Know All About Q Learning
by Arnab Dey Technology 08 February 2022
The implementation and use of the Internet of Things (IoT technology) always require the development of new skills to solve multi-step problems. The unique Q Learning system is one of the advanced RL algorithms that implies reinforcement learning.
The strategy has already been implemented in many IT companies and is yielding results. At the same time, reinforcement learning has its own characteristics, advantages, and disadvantages.
Main features and characteristics of Q learning
The described strategy is completely subject to mathematical dependencies and has the following characteristics:
- A large number of states are determined by the complexity of the task (S).
- The number of planned actions corresponds to a lot of defined states (A).
- When pairs of state and action match, a certain reward (R) is assigned.
- The use of non-linear dependencies in determining the variations of the transition to a neighboring state (when the state and action coincide – P).
- Determination of the index of reduction of the reward index, depending on its importance and the need to receive it.
In this way, the strategy is completely controlled by the data set and the number of state transitions, which provides a structured data classification.
The principle of operation of the system
The control strategy and operating principle of the system are subject to the following simple algorithm, consisting of 3 steps:
- The program ensures that the action is performed in its current state.
- The software environment recognizes combinations of action and state, which serves as a signal to send a reward in response.
- The program begins to consider the next stage, which ensures the repetition of the cyclic interaction of the agent, state, and movement.
Cycling continues until the user artificially terminates the process, or the program reaches a pre-set boundary condition.
What is Q-learning?
Q-learning is a cyclical process in which the system automatically updates the transition to the next stage until it reaches the Q* value.
The most primitive Q-learning scheme is an ordered matrix, in which a value Q is set opposite each pair of states-actions.
There are some intermediate results between the current indicators that are not expressed in digital format. In such cases, when the average value of the pair is reached in an approximate iteration, the knowledge of Q is determined by interpolation.
The system gradually remembers each iteration, which contributes to the gradual accumulation of knowledge in memory. In the case of the occurrence and calculation of the approximate average result, this indicator is automatically entered into the matrix, which expands and updated.

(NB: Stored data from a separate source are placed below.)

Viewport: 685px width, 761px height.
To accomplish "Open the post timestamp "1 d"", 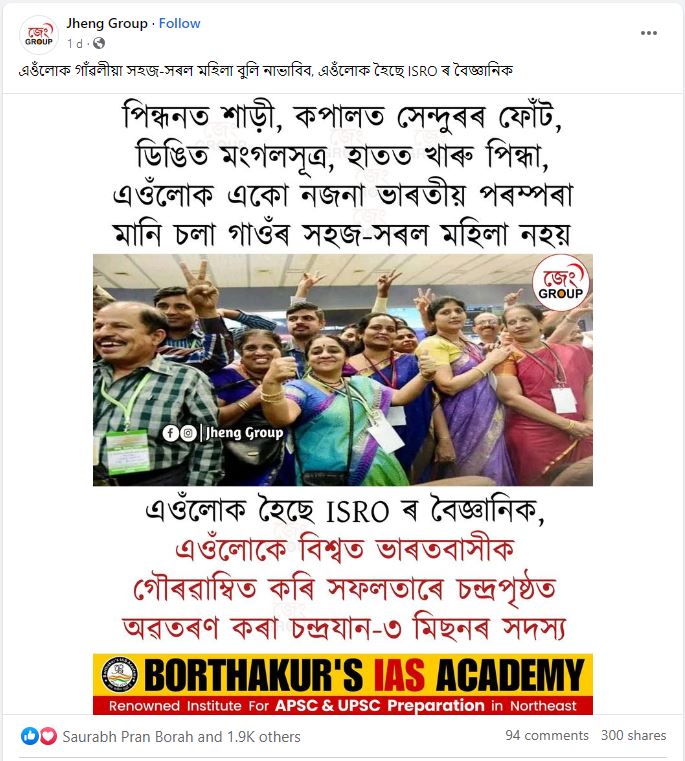I will [75, 44].
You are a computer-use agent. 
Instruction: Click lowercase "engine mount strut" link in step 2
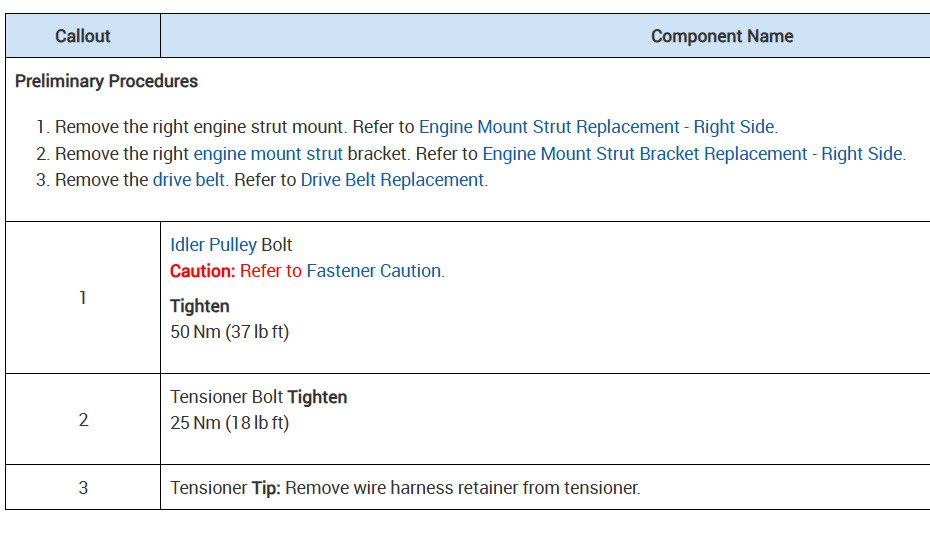click(268, 154)
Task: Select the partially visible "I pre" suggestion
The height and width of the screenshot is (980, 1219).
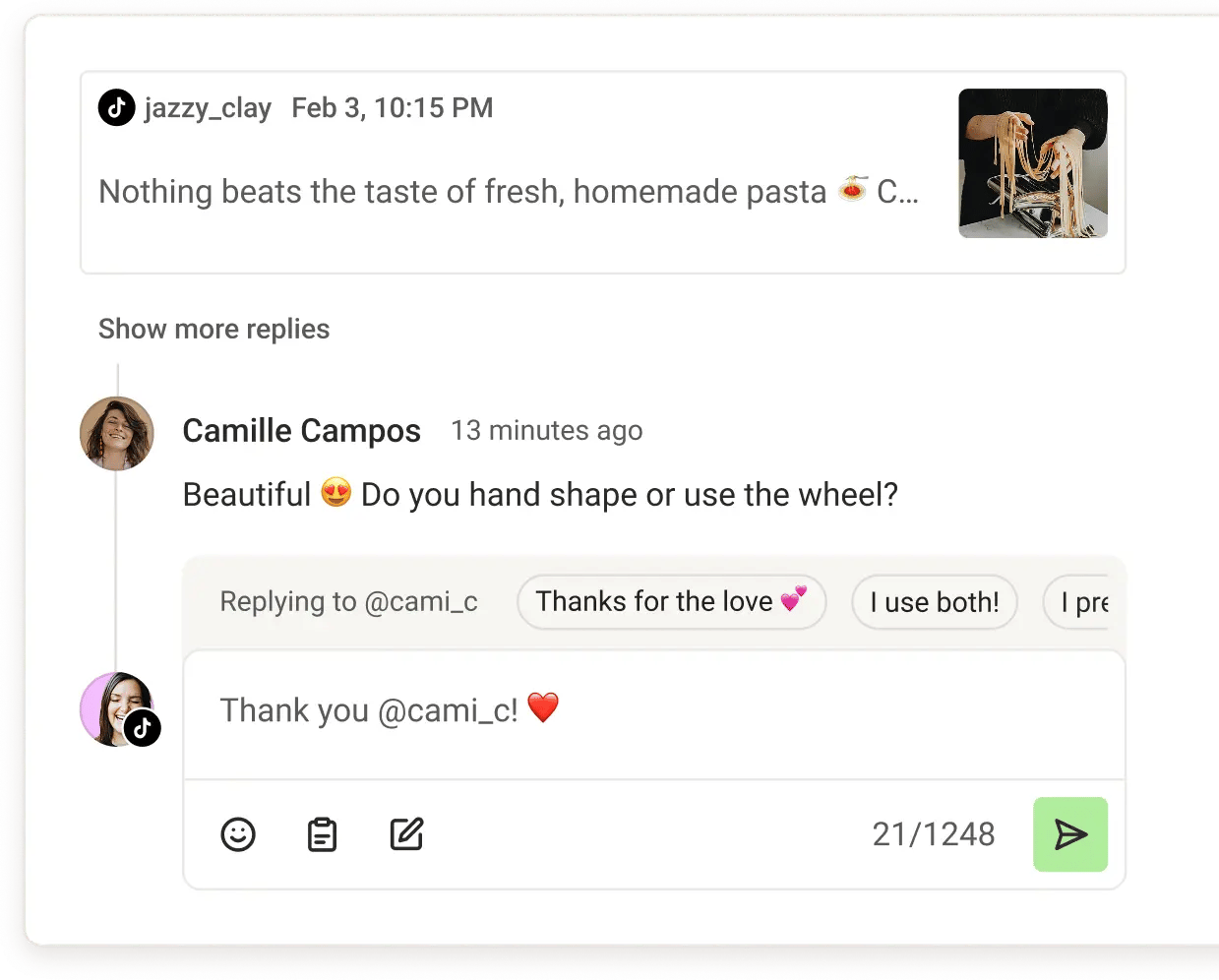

The described strategy is effective, subject to the analysis of a small amount of data. In the case of performing a large number of overhead tasks, the algorithm implies repeated access to the dependence of the action and the state.
This leads to millions of calculations of intermediate values Q by the interpolation method, which requires a lot of time. In short, for volumetric algorithms, such a system is extremely inefficient.
Ways to solve the problem
The problem described above due to the impossibility of analyzing a large amount of data due to multiple iterations leads many developers to think.
The best way out of this problem is the use of artificial intelligence technology, based on the transmission of vector data, a set of characters, or graphic fragments through a dense membrane of neural networks.
The neural network operates in accordance with a fundamentally different algorithm – the matrix itself offers the agent various iteration options, which do not require time spent on calculating the average values during interpolation.
The agent only identifies all the data transmitted to it, after which it chooses the result that is closest to the reliable value.
The Q coefficient matrix, according to the current value of the state and action pair, is updated automatically, which significantly reduces the time, since it does not require the calculation of dependencies by trial fitting.
Practical application of Q-learning
This strategy helps in the automatic configuration of WEB applications. As a rule, modern applications of the Internet of Things have a mono-level structure, which significantly complicates the classification of data and requires the use of neural networks.
When using Internet steam-awakening, Q-learning plays an important but simple role – when analyzing the current matrix and separating the action-state pair, the system offers a reward in the form of a set of commands to refer to the previous, next, or save the current state.
The reward index depends on the time it takes the system to form a response to a request.
Another important environment in which the strategy under consideration can be used is news and recommendations for the user.
A large number of iterations and the use of digital neural networks provide a high coefficient of response variability, which allows the user to communicate with the robot as with a living person.
The mechanism defines queries, identifies, and classifies their significance, resulting in the formation of model vertices and vectors.
The finished digital template is filtered through a neural network, after which the machine automatically generates a reward and sends a response to the user.
The last function for which Q-learning is used is traffic control. The system creates the desired combination of state and action pairs, tracks transitions, which helps to determine network congestion.
When accessing the system, the reward is expressed in the form of a signal notifying about the possibility of continuing the work, or about the need to clean up data from the cluster, since the main functions are slowing down.
The main advantage of the considered theory is the ease of operation of the system without human participation in the conditions of approximate iterations, that is, uncertainty.
In such situations, the reaction of the algorithm is close to expressing the thoughts or emotions of a person, which is one of the stages in the progress of artificial intelligence technologies.
Reinforcement learning is now being actively introduced into the business management system for many large companies around the world.
These artificial intelligence technologies provide improved customer service, allow you to control the staff and management, as well as significantly reduce costs and optimize the profit of the enterprise.